Sunday, 20 December 2015

"Eat the Bloody Grass!" The Saga of my Other Tutu

  Talking of Regimental Sergeant Major 'Tina' Turner, at the end of the Iraq tour he said, 'That tutu of yours is beyond the help even of a lick and a promise with an antiseptic wet wipe. Maybe for the next tour you should bring two?'
  I said, 'Actually, my other tutu's a classic and hardly fits in its IKEA bag! Let alone that it wasn't quite finished to bring out here this time. The delivery of the beading was delayed by Sorrel and Sage.'
  'Parcel delivery company?'
  'Nanny goats.'

  Katy Lonsdale made the other tutu, in a three feet square workroom on her family's farm in Yorkshire. I went up there for the final fittings and stayed on the farm with Katy, her parents Dilys and Tom, five Aberdeen Angus cows, two mares, four cats, a sheep, a sheepdog, Sorrel and Sage. 
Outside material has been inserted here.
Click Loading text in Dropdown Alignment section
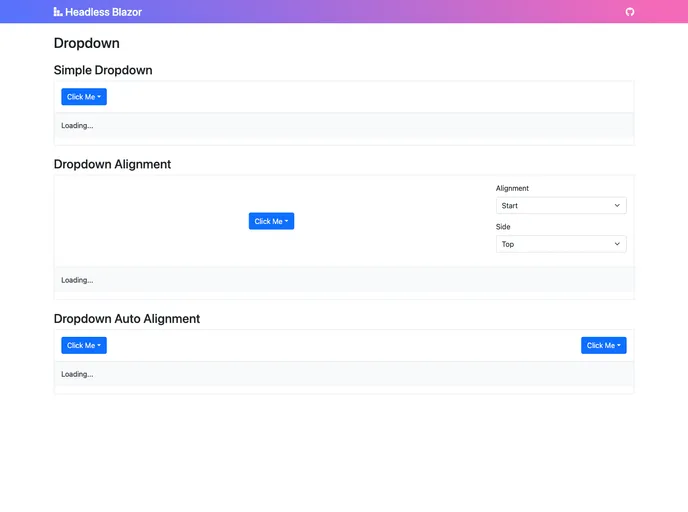This screenshot has width=688, height=512. 77,280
  The Lonsdales hate Sorrel and Sage.
  'Even more so now they've bloody delayed the finishing of your tutu,' Dilys told me. Under greying hair swept back Dilys had the features of Elizabeth the First. 'They always do the opposite of what they're told.  All I ever would need the pair of them to do is go outside and eat the grass, then come indoors again to be milked and bed down. But if you open their gate for them to go out, they trot away from it and stand right at the back of the stall and won't come. I tell them to bugger it and leave them. Not gone two feet and I'll hear the frantic trot across the stall and the clang as they've butted the gate to get out after all. So back you go and it's now impossible to open their gate as they've wedged themselves against it heads stuck through. "Get off that bloody gate, Sorrel!" - or Sage or both, whichever, you're shouting - as you try and push their heads back. And of course they're leaning more heavily on it now, thinking this is the usual fun game of the day with Dilys. A good right hook comes into play. They're off the gate, you open it, and blow me if they don't do their trot to the back wall again. You feel like you've slid down the biggest bugger of a snake to the start square. Eighteen times - eighteen - I've gone through this routine with Sorrel before. 
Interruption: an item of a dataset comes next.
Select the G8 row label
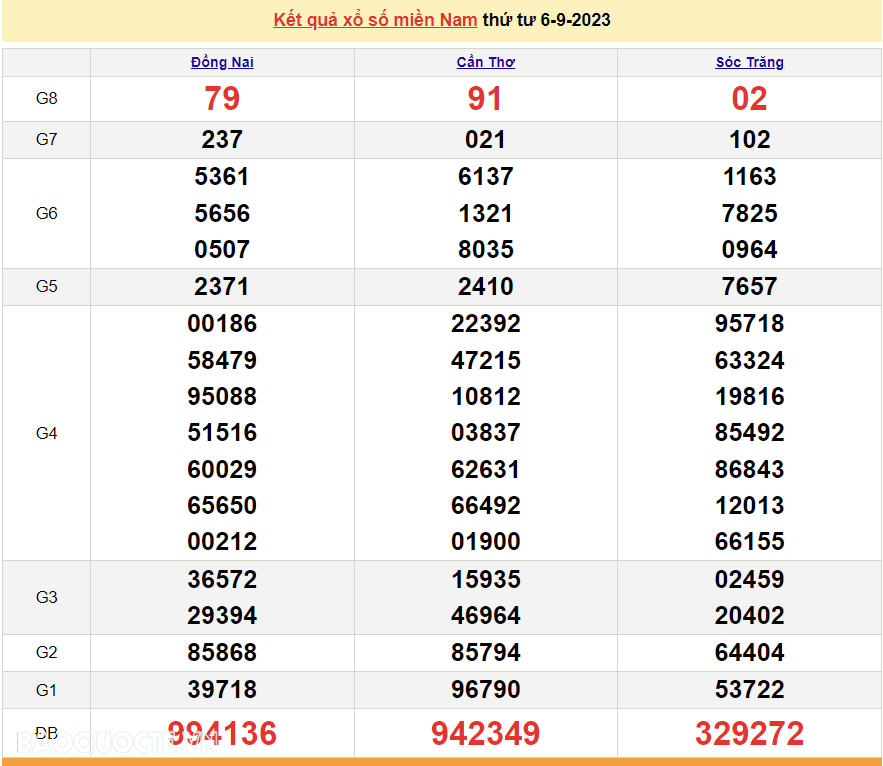Viewport: 883px width, 766px height. (47, 98)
  'And then when you've finally got them into the field, meanwhile missing phone calls galore - delivery men with some urgent beading for instance! - they stand in the same two foot square area and stare over the stone wall at you. "Eat the bloody grass!" you shout at them. No reaction. And whoever's passing by during the day will shout the same thing at them. "Eat the bloody grass!" No reaction. But when you go to get them in when it turns cold, they're off up to the far wall boundary and heads down to chopse at the grass like they've been starved for weeks, keeping one eye on you dancing to the devil piping and screaming at them to come back. I've often ended up getting the shotgun out at this juncture. Shooting warning shots in the air usually gets them seeing the error of the ways and they'll trot back in the dark. You can just about make out their white shapes. And you shoo them across to the barn. 
  ' "Don't you even think of..." but too late, they've diverted around the back to trample among the ducks who should have been locked up this good while but for the time you've been wasting. Luckily Sage in particular takes her precious time taking aim to butt the poor little things and you've usually got time to grab her beard and get her inside out of the way of harming them.  Bloody aggressive billy goat we had before the two nannies got to one too quick for me one night. We had roast duck that weekend with a ready made dent for the orange sauce. 
  'Anyway, your beading was brought by a delivery company, and their driver went round to the front of the house to ring the doorbell. He must have been southern. No offence. Our normal postman knows to come round to the back and have a look over the wall at the goaticide going on daily and get my attention. So this one delivering for the baubles, bangles and beads fancy goods emporium leaves a card saying he's devastated we were out - where does he expect us to be: farming indoors? - and that we must ring the depot for a redelivery. You'd be more successful table-tipping than raising the dead to answer the phone at those delivery companies, more delays to your beading, sorry, and then when you finally do get through they're offish with you, practically accusing you of living up Wuthering bloody Heights, for them to try and negotiate getting up here with their van. They've done it once, they tell you, remember, or you wouldn't have the card to be ringing them off. And you can't go down and get the parcel because there's no where to get it from. It's in a black hole somewhere just beyond Huddersfield. So it has to be delivered. And talking to me like I'm descended from the black Irish - learned that in my book club that the Brontes were probably descended from black Irish. We're not doing book club down the centre this term it's Just Fitness and the receptionist there, Karen, is an ex-policewoman.  I'm only telling you that because the delivery company agreed to deliver the parcel down there under her auspices. Because for love nor money they won't deliver where they think there might be a shared letter box, or there's been an outbreak of scabies or the landlady's a recently defrocked nun or whatever. So, finally, I could go do and get the beading when I was doing Bikram Yoga.